PE Investments in Indian Real Estate Decline 15% to USD 819 Million in Q3: Anarock

Private equity investments in Indian real estate decreased by 15% to USD 819 million in the July-September quarter, according to Anarock. The drop is attributed to global uncertainties and economic challenges.

Private EquityReal EstateAnarockInvestmentGlobal UncertaintiesReal Estate MumbaiOct 11, 2025

PE Investments in Indian Real Estate Decline 15% to USD 819 Million in Q3: Anarock
Real Estate Mumbai:New Delhi, Oct 11 (PTI) Private equity investments in Indian real estate saw a 15 percent decline in the July-September quarter, amounting to USD 819 million, as reported by property consultant Anarock. In the year-ago period, the private equity (PE) inflow stood at USD 967 million.

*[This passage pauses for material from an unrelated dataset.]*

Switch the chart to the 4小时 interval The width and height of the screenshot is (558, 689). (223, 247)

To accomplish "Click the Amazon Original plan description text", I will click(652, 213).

During the first half of the 2025-26 fiscal year, PE investments fell by 15 percent to USD 2.2 billion, down from USD 2.6 billion in the corresponding period of the previous financial year, according to data from Anarock's arm, Anarock Capital. The share of foreign capital in total investments was 73 percent during the first half of this fiscal year.

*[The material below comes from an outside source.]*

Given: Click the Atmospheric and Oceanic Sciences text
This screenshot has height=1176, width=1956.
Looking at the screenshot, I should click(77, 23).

A stronger deal showing in the first quarter of FY26 initially presented a glimmer of hope, but this was short-lived as activity subsided in the second quarter. When viewed on a full-year basis, PE activity has been on a steady decline from a high of USD 6.4 billion in FY21 to USD 3.7 billion in FY25, said Shobhit Agarwal, CEO of Anarock Capital.

Agarwal noted that real estate sales volumes are currently high in the residential segment, which has significantly improved developers' cash flows. This reduction in dependence on expensive Alternative Investment Funds (AIFs) is a positive development. Additionally, due to improved business dynamics, banks are now better capitalized and more willing to lend to the real estate sector, a contrast to previous years.

On the commercial real estate front, Agarwal highlighted that there is considerable uncertainty due to the Russia-Ukraine conflict, which is causing inflation to rise and other global macroeconomic uncertainties. These factors have impacted global funding flows. However, he believes this is a temporary phenomenon, as India remains a growth market and one of the few countries where investments can still grow. Once these uncertainties are resolved and better clarity emerges, it is expected that PE fund flows to commercial real estate will pick up.

During the first six months of this fiscal year, the industrial and logistics segment did not receive any PE inflow. In contrast, the retail, mixed-use, and commercial asset classes registered a strong presence. The hotel and data center sectors also made a notable impact in the current half-year, according to the consultant.

Frequently Asked Questions

What is the current state of PE investments in Indian real estate?

Private equity investments in Indian real estate have declined by 15% to USD 819 million in the July-September quarter of 2023, according to Anarock.

How has the industrial and logistics segment performed in terms of PE inflow?

The industrial and logistics segment did not receive any PE inflow during the first six months of the fiscal year, as reported by Anarock.

What are the main factors affecting PE investments in commercial real estate?

The main factors affecting PE investments in commercial real estate include global uncertainties such as the Russia-Ukraine conflict, rising inflation, and other macroeconomic challenges.

What is the outlook for PE investments in the Indian real estate market?

Despite the current decline, experts believe that once global uncertainties subside, PE fund flows to commercial real estate in India will pick up, given the country's growth potential.

How have residential real estate sales volumes impacted developers?

Residential real estate sales volumes are high, which has significantly improved developers' cash flows and reduced their dependence on expensive Alternative Investment Funds (AIFs).